The U.S. Food and Drug Administration has approved the company’s Absorb stent, which is designed to dissolve after treating a blocked blood vessel, Abbott said Tuesday. The technology is the first of its kind in the U.S.

“The Absorb bioresorbable stent treats coronary artery disease without committing people to a permanent metal implant – giving them peace of mind and helping them get back to their daily lives,” Deepak Nath, senior vice president in Abbott’s vascular division, said in a news release. “We’re very excited to bring the promise of Absorb to patients in the United States.”

The device, already sold in more than 100 countries, has the potential to improve the fight against heart disease by reducing the body’s exposure to foreign substances. Stents are tiny mesh tubes designed to prop open clogged arteries. Traditional metal stents restrict vessel movement and limit future treatment options. Absorb is made of a degradable material, similar to disappearing medical stitches, that slowly disappears in about three years, Abbott said.

Absorb performed as well as a drug-coated metallic stent, also made by Abbott called Xience, in a human clinical trial of about 2,000 patients. But the study also found a slightly higher incidence of blood clotting, or thrombosis, in patients who received Absorb, which makes some cardiology researchers wary.

An FDA advisory panel overwhelmingly endorsed the dissolving stent in March, leading to regulatory approval. Dr. John Somberg of Rush University Medical Center in Chicago, who was on the advisory panel and voted in favor of Absorb, said the benefits outweighed the risks.

“The panel felt this could be a game-changer in terms of technology, and it performed essentially the same as the best in the field,” Somberg said.

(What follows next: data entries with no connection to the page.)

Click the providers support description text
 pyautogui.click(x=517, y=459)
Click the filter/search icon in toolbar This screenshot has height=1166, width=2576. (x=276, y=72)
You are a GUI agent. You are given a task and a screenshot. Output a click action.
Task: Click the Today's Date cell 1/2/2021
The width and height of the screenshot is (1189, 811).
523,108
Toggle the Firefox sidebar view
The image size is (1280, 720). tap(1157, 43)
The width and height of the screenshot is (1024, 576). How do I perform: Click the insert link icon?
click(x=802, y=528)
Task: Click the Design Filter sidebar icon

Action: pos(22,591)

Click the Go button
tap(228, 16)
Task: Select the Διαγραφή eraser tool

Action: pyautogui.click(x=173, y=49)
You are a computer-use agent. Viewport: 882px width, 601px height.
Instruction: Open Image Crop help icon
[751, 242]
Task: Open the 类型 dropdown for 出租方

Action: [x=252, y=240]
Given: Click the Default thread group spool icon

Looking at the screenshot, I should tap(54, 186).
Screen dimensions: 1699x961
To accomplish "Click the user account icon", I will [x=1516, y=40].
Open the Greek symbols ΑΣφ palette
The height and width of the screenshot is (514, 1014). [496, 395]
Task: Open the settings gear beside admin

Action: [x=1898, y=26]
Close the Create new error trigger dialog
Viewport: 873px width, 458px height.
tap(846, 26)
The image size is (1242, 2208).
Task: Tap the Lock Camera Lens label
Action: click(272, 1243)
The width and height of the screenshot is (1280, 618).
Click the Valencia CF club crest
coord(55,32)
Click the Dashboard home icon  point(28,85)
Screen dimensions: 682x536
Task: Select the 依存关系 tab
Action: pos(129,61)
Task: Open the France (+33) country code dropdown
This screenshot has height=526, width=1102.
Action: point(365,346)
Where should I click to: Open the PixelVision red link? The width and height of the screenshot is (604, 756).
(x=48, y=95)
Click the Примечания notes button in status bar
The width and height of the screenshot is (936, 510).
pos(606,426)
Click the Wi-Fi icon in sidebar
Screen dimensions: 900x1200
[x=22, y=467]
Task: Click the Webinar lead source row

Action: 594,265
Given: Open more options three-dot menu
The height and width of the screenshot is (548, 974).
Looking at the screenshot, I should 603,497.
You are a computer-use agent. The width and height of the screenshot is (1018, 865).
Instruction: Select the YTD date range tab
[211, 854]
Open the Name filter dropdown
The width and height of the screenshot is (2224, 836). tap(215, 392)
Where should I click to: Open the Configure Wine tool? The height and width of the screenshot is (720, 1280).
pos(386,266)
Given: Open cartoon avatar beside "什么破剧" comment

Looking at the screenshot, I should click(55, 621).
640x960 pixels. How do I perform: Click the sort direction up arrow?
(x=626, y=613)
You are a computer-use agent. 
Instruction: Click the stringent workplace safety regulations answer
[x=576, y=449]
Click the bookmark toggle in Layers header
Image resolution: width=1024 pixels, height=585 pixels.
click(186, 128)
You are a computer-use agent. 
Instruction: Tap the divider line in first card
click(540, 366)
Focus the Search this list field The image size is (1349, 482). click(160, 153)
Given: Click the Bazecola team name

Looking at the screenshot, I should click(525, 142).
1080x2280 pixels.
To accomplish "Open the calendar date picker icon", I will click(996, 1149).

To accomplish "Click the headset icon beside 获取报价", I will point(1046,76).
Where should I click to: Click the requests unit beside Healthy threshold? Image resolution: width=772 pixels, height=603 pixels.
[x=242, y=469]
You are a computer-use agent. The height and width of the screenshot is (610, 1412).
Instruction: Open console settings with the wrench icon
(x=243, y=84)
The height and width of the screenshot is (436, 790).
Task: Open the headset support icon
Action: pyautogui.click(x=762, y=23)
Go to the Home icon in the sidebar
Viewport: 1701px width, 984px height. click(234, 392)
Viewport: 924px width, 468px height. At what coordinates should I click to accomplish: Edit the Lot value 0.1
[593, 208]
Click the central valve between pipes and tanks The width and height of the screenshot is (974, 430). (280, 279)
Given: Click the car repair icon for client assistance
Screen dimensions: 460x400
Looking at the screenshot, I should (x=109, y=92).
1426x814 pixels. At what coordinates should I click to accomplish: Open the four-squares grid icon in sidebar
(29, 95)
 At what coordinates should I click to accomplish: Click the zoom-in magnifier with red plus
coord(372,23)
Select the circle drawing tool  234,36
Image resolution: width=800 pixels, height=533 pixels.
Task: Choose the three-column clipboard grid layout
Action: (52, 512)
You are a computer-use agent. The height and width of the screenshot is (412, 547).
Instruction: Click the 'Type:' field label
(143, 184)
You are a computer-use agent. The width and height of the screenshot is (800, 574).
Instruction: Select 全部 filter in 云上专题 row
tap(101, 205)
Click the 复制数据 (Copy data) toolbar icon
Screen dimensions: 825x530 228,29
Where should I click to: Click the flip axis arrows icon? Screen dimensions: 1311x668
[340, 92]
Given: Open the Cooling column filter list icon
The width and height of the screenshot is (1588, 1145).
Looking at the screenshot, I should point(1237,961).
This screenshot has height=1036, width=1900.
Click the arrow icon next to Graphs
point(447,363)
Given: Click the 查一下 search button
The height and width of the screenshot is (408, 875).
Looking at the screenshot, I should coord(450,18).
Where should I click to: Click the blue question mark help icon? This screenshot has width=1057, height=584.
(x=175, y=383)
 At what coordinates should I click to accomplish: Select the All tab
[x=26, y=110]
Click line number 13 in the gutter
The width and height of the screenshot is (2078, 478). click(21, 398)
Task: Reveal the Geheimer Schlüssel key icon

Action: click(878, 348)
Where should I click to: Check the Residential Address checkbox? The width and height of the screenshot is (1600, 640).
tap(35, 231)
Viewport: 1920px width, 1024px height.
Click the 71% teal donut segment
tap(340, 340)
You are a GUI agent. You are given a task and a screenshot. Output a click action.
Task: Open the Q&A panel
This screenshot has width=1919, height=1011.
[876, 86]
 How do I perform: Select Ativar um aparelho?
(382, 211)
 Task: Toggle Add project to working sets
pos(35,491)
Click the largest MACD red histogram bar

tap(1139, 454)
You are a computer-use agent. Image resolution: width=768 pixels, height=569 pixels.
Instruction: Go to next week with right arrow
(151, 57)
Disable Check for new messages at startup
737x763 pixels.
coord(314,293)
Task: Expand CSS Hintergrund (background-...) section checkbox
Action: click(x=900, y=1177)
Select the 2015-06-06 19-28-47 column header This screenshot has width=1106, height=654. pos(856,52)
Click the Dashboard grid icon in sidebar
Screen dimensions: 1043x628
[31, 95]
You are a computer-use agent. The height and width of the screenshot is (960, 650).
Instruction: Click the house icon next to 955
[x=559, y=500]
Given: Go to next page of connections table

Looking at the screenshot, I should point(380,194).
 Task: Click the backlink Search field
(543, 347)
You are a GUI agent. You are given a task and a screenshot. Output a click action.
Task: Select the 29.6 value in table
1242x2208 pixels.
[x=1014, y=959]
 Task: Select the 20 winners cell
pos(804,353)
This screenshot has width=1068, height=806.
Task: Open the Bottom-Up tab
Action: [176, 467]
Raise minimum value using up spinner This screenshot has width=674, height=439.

Patients who receive metallic stents have to take drugs to protect them from blood clotting. With Absorb, the hope is that patients will not have to take the anti-clotting drugs long term, Somberg said.

Coronary heart disease is responsible for about 370,000 deaths each year in the U.S., according to the National Heart, Lung, and Blood Institute. Heart stents are used on about 850,000 patients each year in the U.S. alone, according to The Associated Press.

The coronary stents market is largely dominated by a few key players, including Abbott, Boston Scientific and Medtronic. Abbott’s sales of coronary devices, which includes other products, fell 7 percent last year because of the negative effects of a strong U.S. dollar. Excluding foreign currency effects, sales rose 1 percent.

Abbott declined to disclose Absorb’s price. A company spokesman said Absorb will be modestly higher priced than the company’s conventional stents.